Task description: Produce a verbatim copy of the lines from the one holding "The height and width of the screenshot is (455, 603)." through the last line of the listing, and nothing else.

Supplied material section start

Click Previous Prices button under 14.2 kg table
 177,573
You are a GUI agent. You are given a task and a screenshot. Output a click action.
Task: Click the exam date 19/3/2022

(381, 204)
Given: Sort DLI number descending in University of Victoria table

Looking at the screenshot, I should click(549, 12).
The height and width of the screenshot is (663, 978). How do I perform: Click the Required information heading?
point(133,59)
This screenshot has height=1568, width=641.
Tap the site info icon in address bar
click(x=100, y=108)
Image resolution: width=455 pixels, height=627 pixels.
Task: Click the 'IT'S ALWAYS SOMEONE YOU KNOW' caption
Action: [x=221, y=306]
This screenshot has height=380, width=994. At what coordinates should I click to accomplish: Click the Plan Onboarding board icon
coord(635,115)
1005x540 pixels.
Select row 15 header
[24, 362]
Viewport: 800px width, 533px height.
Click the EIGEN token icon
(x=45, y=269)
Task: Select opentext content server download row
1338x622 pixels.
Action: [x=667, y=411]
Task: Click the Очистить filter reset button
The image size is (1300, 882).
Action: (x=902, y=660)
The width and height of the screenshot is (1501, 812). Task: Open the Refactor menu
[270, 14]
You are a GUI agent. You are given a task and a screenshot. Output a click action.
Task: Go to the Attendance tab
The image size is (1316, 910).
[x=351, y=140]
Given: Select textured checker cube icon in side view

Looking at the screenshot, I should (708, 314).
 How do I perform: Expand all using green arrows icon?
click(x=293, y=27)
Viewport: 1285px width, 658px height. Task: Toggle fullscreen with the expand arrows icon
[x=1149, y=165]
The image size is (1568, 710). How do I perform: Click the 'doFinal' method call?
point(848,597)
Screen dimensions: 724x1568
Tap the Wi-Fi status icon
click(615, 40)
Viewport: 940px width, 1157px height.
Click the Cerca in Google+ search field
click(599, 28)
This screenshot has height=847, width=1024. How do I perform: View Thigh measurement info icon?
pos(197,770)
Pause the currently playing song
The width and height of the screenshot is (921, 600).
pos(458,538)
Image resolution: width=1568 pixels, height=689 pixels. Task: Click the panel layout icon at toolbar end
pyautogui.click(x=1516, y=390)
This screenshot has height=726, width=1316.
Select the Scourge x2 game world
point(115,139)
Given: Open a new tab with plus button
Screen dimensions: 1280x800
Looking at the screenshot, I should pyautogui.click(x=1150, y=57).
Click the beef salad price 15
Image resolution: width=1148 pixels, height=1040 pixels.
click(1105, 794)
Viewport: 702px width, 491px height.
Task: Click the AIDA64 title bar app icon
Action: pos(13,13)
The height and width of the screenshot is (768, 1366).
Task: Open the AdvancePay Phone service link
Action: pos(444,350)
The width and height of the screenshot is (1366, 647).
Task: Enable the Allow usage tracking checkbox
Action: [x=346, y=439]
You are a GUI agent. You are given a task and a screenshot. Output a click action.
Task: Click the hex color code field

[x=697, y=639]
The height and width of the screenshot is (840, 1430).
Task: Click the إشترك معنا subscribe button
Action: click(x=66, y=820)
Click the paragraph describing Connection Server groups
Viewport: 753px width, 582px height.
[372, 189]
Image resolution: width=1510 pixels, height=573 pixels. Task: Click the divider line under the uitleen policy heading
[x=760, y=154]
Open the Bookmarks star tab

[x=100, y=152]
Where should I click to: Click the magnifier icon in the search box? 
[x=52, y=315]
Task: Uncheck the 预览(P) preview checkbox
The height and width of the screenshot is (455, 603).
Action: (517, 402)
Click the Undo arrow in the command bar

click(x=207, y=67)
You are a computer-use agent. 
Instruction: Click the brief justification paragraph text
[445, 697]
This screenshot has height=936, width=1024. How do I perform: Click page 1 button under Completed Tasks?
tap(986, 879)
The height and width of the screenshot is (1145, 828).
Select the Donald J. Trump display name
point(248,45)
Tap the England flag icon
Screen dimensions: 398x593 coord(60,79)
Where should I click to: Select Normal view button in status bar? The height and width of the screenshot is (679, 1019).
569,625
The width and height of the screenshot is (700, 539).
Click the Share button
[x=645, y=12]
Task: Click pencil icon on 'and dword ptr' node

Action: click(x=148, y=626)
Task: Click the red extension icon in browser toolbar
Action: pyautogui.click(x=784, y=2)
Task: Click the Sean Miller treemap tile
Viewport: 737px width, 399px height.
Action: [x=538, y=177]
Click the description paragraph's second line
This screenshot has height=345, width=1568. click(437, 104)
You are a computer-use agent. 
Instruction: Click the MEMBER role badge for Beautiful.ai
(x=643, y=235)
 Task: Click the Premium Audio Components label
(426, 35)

Supplied material section end

Written reply:
The height and width of the screenshot is (455, 603).
Action: (517, 402)
Click the Undo arrow in the command bar

click(x=207, y=67)
You are a computer-use agent. 
Instruction: Click the brief justification paragraph text
[445, 697]
This screenshot has height=936, width=1024. How do I perform: Click page 1 button under Completed Tasks?
tap(986, 879)
The height and width of the screenshot is (1145, 828).
Select the Donald J. Trump display name
point(248,45)
Tap the England flag icon
Screen dimensions: 398x593 coord(60,79)
Where should I click to: Select Normal view button in status bar? The height and width of the screenshot is (679, 1019).
569,625
The width and height of the screenshot is (700, 539).
Click the Share button
[x=645, y=12]
Task: Click pencil icon on 'and dword ptr' node

Action: click(x=148, y=626)
Task: Click the red extension icon in browser toolbar
Action: pyautogui.click(x=784, y=2)
Task: Click the Sean Miller treemap tile
Viewport: 737px width, 399px height.
Action: [x=538, y=177]
Click the description paragraph's second line
This screenshot has height=345, width=1568. click(437, 104)
You are a computer-use agent. 
Instruction: Click the MEMBER role badge for Beautiful.ai
(x=643, y=235)
 Task: Click the Premium Audio Components label
(426, 35)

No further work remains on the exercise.